Po genewskim szczycie Biden-Putin publicyści amerykańskich mediów zwracają uwagę przede wszystkim na czerwone linie wyznaczone przez USA w kwestii cyberataków, wskazując że Biden musi być gotowy do ostrej reakcji na agresywne poczynania Moskwy.
Większość komentarzy w najważniejszych dziennikach i telewizjach pozytywnie – choć ostrożnie – ocenia występ prezydenta Joe Bidena podczas szczytu w Genewie. Komentatorzy zwracają m.in. uwagę na jaskrawy kontrast między chłodnym podejściem obecnego prezydenta a chaotycznym i upokarzającym – zdaniem wielu – zachowaniem jego poprzednika podczas szczytu w Helsinkach w 2018 r. Podkreślają też chłodne i sceptyczne podejście Bidena do rosyjskiego prezydenta, a także fakt wyznaczenia jasnych „czerwonych linii”, zwłaszcza w kwestii rosyjskich cyberataków.
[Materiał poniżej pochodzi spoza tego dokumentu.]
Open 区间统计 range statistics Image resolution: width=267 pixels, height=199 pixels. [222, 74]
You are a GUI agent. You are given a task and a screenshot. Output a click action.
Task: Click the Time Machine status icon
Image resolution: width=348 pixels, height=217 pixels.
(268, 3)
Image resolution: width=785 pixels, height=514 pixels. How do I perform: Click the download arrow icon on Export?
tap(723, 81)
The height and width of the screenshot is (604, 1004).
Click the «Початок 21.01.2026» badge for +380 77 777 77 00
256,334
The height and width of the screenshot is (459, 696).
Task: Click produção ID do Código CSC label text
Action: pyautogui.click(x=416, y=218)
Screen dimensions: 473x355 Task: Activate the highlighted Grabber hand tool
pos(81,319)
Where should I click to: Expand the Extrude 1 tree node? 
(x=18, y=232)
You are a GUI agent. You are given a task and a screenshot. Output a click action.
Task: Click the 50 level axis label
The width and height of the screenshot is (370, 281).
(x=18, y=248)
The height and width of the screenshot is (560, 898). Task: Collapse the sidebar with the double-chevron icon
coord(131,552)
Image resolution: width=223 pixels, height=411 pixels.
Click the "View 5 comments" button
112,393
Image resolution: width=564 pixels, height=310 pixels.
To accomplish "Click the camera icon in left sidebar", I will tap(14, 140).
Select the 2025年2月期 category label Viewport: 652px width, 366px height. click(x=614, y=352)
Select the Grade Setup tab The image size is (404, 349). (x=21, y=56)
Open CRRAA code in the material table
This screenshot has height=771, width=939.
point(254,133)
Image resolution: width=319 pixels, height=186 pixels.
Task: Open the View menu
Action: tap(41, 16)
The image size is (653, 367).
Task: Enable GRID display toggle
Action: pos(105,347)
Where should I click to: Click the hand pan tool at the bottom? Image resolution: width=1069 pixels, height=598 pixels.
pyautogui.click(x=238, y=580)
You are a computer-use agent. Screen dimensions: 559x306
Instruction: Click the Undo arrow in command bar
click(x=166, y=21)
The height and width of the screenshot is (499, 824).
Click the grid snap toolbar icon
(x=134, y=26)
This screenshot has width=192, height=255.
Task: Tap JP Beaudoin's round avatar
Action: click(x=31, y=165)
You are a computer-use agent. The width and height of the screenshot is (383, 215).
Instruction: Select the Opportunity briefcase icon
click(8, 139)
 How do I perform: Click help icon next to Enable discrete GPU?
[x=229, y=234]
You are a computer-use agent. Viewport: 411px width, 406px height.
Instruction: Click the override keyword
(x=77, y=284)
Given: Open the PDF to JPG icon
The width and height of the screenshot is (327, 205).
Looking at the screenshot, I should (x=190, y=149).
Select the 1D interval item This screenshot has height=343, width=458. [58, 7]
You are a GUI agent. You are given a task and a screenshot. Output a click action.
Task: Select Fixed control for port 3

Mimo to – jak zauważają publicyści – prezydent będzie musiał poprzeć swoje ostrzeżenia czynami. Tak uważa np. na łamach „New York Times” Alexander Vindman, były członek Rady Bezpieczeństwa Narodowego w Białym Domu Trumpa, którego zeznania przyczyniły się do impeachmentu byłego prezydenta. Według Vindmana, szczyt w Genewie stanowił postęp wobec spotkań Trump-Putin, lecz rzeczywiste postępy będzie można ocenić dopiero w dłuższym okresie – po tym, jak Ameryka będzie reagować na kolejne wrogie działania Kremla. „Jeśli, np. Ameryka nadal będzie padać ofiarą cyberataków, musi pokazać prawdziwe konsekwencje, by odstraszyć Rosję. Ostatecznie to odpowiedź Stanów Zjednoczonych na trwającą rosyjską agresję pokieruje tę relację w kierunku odstraszania” – pisze ekspert.
Podobny argument wysuwa komentarz rady redakcyjnej konserwatywnego „Wall Street Journal”. Dziennik zauważa, że za każdym razem i za kadencji każdego z prezydentów Rosja zawodziła nadzieje pokładane w ustabilizowaniu relacji, choć przyznaje, że w stosunku do swoich poprzedników Biden podszedł do spotkania bardziej trzeźwo i pragmatycznie. Jednocześnie publicyści ostrzegają, że prezydent musi być teraz przygotowany do egzekwowania narysowanych przez siebie czerwonych linii, w tym gotowości do użycia „znaczących zasobów cybernetycznych” do odwetu za cyberataki. Na tym wątku skupia się także komentatorka Fox News Rebecca Grant, według której Biden w Genewie „dostarczył największą cyberbombę w historii polityki zagranicznej USA”. „Nigdy wcześniej amerykański prezydent nie wyłożył tego tak dosadnie Putinowi” – pisze Grant, cytując słowa Bidena o tym, że Putin wie o „znaczących zasobach cyber USA” i gotowości do ich użycia. Publicystka twierdzi przy tym, że pytając Putina „jak by się czuł, gdyby ransomware (złośliwy program komputerowy, którego celem jest wymuszenie okupu – PAP) wyłączył rurociągi z pól naftowych?” prezydent USA w istocie zagroził uderzeniem w „gospodarczą przyszłość” Rosji. „Zespół Bidena użył spotkania w Genewie, by zdemaskować mroczną cyberwojnę Putina. Teraz muszą być gotowi, by poprzeć słowa czynami, w cyberprzestrzeni i poza nią. I Chiny będą się temu przyglądać” – konkluduje Grant.
Z kolei komentatorzy „Washington Post” skupiają się głównie na słowach Bidena o demokracji i prawach człowieka. Jennifer Rubin pisze, że to demokracja była głównym zwycięzcą szczytu w Genewie, nie tylko z powodu mocnego podkreślenia przez Bidena kwestii praw człowieka, ale też ostrych pytań o represje, z którymi musiał mierzyć się Putin podczas swojej konferencji prasowej. Publicystka notuje też jaskrawe różnice między konferencjami obu liderów, zarówno w tonie, jak i wizerunkowe. „Putin zorganizował swoją konferencję wewnątrz; ta Bidena była na zewnątrz, w pełnym słońcu i malowniczym tle” – zauważa. Z kolei jej redakcyjny kolega E.J. Dionne stwierdził, że przesłaniem Bidena – mimo nieuniknionych aspektów realpolitik tego spotkania – było to, że „stabilność jest ważna, ale demokracja ma znaczenie”.